Actor Bo Hopkins, known for American Graffiti, has died at the age of 84. The Hollywood Reporter says that the actor was best known for playing thieves and scoundrels. Sian, Hopkins’ wife of 33 years, said that Hopkins suffered a heart attack on May 9. Hopkins was hospitalized at Valley Presbyterian Hospital in Van Nuys, where he died today. Hopkins’ talent earned him favor with Western film director Sam Peckinpah, who cast Hopkins in three of his features. Specifically, Hopkins portrayed Clarence “Crazy” Lee in The Wild Bunch (1969), a double-crossed bank robber in The Getaway (1972) a weapons expert in The Killer Elite (1975).
Rough Road to Becoming an Actor
Actor Bo Hopkins was born William Hopkins in 1938. Variety says his name was changed to Bo in reference to a character he played in his first off-Broadway production Bus Stop. Hopkins was adopted at the age of nine. He witnessed his 39-year-old adoptive father die of a heart attack. His mother remarried, and a tense relationship with his stepfather led to Hopkins living with his grandparents. He had numerous truancies, committed minor crimes, and had a stay at a reform school. He dropped out of high school and joined the army at 16, and at 18 he married a girl named Norma and fathered her child. She left and took their daughter with her when Hopkins chose to pursue acting.
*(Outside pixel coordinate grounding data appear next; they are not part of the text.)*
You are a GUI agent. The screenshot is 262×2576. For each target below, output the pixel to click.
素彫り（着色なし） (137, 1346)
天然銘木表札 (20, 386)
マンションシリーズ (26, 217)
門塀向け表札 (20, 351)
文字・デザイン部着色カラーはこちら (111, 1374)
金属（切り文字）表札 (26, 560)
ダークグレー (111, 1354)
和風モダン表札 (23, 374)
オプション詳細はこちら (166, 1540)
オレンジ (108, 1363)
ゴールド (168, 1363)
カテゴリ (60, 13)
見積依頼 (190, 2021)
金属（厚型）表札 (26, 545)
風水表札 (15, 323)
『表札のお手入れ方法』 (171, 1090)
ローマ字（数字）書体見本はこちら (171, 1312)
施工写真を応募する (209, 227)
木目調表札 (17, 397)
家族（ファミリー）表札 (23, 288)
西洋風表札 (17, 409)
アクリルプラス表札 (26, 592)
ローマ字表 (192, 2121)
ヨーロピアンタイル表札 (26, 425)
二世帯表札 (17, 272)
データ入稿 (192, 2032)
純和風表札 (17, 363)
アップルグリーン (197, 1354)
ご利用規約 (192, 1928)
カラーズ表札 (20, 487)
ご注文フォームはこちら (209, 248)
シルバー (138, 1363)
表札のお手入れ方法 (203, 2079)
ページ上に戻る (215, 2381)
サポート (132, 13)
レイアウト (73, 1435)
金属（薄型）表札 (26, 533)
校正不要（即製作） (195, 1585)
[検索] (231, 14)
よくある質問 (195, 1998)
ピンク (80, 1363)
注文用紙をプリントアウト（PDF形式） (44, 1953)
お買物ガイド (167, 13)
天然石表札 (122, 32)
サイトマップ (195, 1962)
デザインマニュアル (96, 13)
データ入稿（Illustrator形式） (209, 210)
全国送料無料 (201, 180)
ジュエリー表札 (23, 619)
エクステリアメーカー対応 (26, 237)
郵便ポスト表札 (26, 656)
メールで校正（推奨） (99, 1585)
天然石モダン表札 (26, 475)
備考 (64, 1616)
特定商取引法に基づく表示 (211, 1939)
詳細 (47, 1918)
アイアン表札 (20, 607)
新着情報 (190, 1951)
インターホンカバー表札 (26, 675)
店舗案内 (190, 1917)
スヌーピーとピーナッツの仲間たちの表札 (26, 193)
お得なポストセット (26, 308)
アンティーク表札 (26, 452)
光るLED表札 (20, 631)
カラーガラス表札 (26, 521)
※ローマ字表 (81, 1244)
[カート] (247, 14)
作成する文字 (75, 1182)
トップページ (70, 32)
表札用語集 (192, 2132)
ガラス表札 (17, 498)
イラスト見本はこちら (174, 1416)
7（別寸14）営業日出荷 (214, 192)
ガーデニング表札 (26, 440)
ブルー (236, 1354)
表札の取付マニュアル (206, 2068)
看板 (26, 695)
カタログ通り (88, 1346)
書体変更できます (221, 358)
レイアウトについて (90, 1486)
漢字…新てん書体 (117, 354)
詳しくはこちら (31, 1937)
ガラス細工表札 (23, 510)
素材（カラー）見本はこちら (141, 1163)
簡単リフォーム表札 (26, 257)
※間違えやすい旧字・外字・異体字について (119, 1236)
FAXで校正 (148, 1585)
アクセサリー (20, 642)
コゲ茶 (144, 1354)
Hopkins managed to get some summer stock roles and TV guest spots. Some of his roles on television included spots on The Rockford Files (1974), Charlie’s Angels (1976), The A-Team (1983), Hotel (1983), and Matt Houston (1982).
Bo Hopkins on ‘American Graffiti’
Hopkins’ portrayal of gang leader Joe Young in American Graffiti cemented him as a top-notch portrayer of villains. Hopkins said in 2012 that he would go to car shows because “American Graffiti is the national anthem of car shows. Graffiti got people out draggin’ and going up and down streets cruisin’. It got people into cars doing that kind of stuff again.”
Bo Hopkins held American Graffiti dear to his heart. The actor’s last film, 2020’s Hillbilly Elegy, was directed by Hopkins’ Graffiti co-star Ron Howard.